Open Chotom opened 1 month ago

Chotom commented 1 month ago

In Supported LLM Models section there is info about supported engines:

You can use any LLM provider that is supported by LangChain, e.g., ai21, aleph_alpha, anthropic, anyscale, azure, cohere, huggingface_endpoint, huggingface_hub, openai, self_hosted, self_hosted_hugging_face. Check out the LangChain official documentation for the full list.

The problem is that the documentation doesn't mention any particular page in the LangChain docs. I would guess that it references this page: Langchain > Components > LLMs. But there is also LangChain page dedicated to certain providers: Langchain > Providers.

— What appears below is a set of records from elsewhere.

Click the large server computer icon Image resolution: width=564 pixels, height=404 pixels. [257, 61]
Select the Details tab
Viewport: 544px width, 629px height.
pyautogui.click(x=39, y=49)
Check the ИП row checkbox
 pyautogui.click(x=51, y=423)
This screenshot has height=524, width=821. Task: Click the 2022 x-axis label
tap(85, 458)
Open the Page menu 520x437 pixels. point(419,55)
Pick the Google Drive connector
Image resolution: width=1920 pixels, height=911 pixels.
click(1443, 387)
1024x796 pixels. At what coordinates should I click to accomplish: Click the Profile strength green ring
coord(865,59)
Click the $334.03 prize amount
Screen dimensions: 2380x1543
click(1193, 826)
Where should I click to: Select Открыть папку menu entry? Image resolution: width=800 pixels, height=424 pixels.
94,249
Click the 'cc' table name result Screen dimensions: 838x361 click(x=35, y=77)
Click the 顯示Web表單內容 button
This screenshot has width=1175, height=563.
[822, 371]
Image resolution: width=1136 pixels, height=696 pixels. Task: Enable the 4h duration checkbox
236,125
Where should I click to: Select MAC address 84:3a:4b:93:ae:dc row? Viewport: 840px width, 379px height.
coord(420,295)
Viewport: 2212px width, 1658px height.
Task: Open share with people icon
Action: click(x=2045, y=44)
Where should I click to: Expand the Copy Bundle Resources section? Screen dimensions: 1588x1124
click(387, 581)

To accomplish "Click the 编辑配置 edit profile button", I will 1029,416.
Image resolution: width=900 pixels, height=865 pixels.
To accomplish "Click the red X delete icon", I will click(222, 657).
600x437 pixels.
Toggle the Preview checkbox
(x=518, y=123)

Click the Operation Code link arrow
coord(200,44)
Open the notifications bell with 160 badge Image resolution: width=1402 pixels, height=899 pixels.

And while some of the listed names seem to match the LangChain LLMs components (like e.g. ai21, aleph_alpha, anthropic), the other ones like azure or huggingface_hub, in my opinion, create inconsistency in name convention. The below image shows what I'm talking about (there is no particular provider called only azure):

image

So the questions are:

  1. Which part of LangChain documentation does Namo Guardrails refer to?
  2. Where I could find the real list of supported LLMs/engines in Nemo?
drazvan commented 1 month ago

Hi @Chotom!

Thanks for pointing out these inconsistencies/gaps in the documentation. We'll try to fix it for the next release. To answer your questions:

  1. The documentation is meant to refer to Langchain > Components > LLMs. The providers page was added more recently to LangChain, when the support for certain LLM providers has moved to dedicated repositories.
  2. You can use the snippet below to list the list of models:
from nemoguardrails.llm.helpers import get_llm_instance_wrapper
from nemoguardrails.llm.providers import providers
from pprint import pprint

# List the names of supported LLM providers
pprint(providers.get_llm_provider_names())

# Detailed list with mapped classes
pprint(providers._providers)

Last, but not least, NeMo Guardrails has a mechanism for easily registering any LLM implementing the LangChain interface: https://docs.nvidia.com/nemo/guardrails/user_guides/configuration-guide.html?#custom-llm-models. This in combination with get_llm_instance_wrapper can enable registering easily any LLM instance that you can instantiate in regular Python code. E.g.:

from nemoguardrails.llm.providers import register_llm_provider

def init(rails: LLMRails):
    llm = ...
    custom_llm_provider = get_llm_instance_wrapper(
        llm=llm, llm_type="<some custom name>"
    )
    register_llm_provider("<some custom name>", custom_llm_provider)

Let me know if you have any additional questions.

Chotom commented 1 month ago

Thanks! Especially this code clarifies any doubts in my case:

from pprint import pprint
from nemoguardrails.llm.providers import providers

pprint(providers._providers)

It would be great to have it in the Nemo docs somewhere in Supported LLM Models section.